Discriminator on single frames: Single timesteps may not capture “motion”; AMP uses temporal windows so the discriminator sees dynamics, not just pose.
Reference distribution: The reference data should be diverse enough (e.g. many motion capture clips) so the policy does not overfit to one motion.

Worked solution (warm-up: imitation from reference)

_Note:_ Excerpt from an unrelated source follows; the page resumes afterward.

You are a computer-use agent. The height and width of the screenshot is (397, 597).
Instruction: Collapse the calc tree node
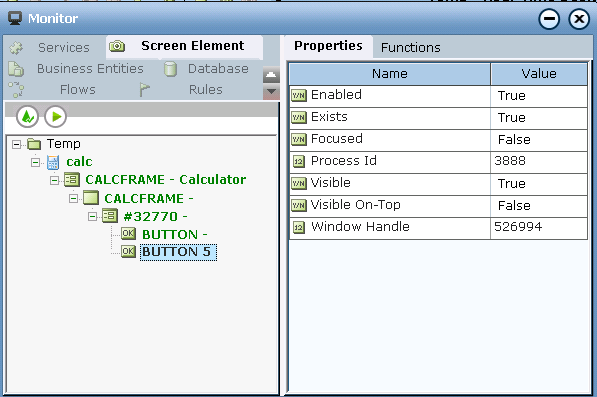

Key idea: We have reference trajectories (e.g. motion capture). We train a policy to match the reference state distribution or state-action distribution (e.g. supervised loss, or reward = similarity to reference). The policy learns to reproduce the reference behavior. For diverse references we get a multi-modal policy; for a single reference we get cloning. Used in character animation and robot manipulation.

Extra practice

Warm-up: Why might a policy that only maximizes task reward (e.g. forward speed) produce unnatural or unstable motion? How does adding a style reward help?
Coding: Implement the combined reward: r = r_task + λ r_style. Use a simple 2D or 3D locomotion env (e.g. HalfCheetah). For r_style, use a discriminator on (s_t, s_{t+1}) or a 3-step window. Get “reference” by running a random policy and taking a subset of transitions (or use a scripted gait). Train PPO with r and vary λ ∈ {0, 0.1, 1.0}. Compare motion quality (e.g. visually or via jerk/smoothness).
Challenge: Reproduce a minimal version of AMP on a MuJoCo humanoid: task = move forward; reference = a few motion capture clips (or scripted walk). Train with PPO + style discriminator and report task return and style score (discriminator output on policy data).
Variant: Use two different reference motion styles (e.g. walking vs running clips). Train a single policy conditioned on a style label. Does the policy learn to interpolate between styles, and does task return remain high for both?
Debug: The style discriminator in an AMP implementation converges to 50% accuracy immediately (cannot distinguish reference from agent motions). The reference transitions are sampled once at the start and never refreshed; as the agent improves, real agent motions now look like the reference. Describe how to properly maintain and sample the reference motion buffer throughout training.
Conceptual: Physics-based motion imitation (AMP-style) is harder to train than kinematic imitation (just replaying joint angles). What additional challenges does the physics simulation introduce, and why is a style discriminator more robust to these challenges than an explicit pose-matching loss?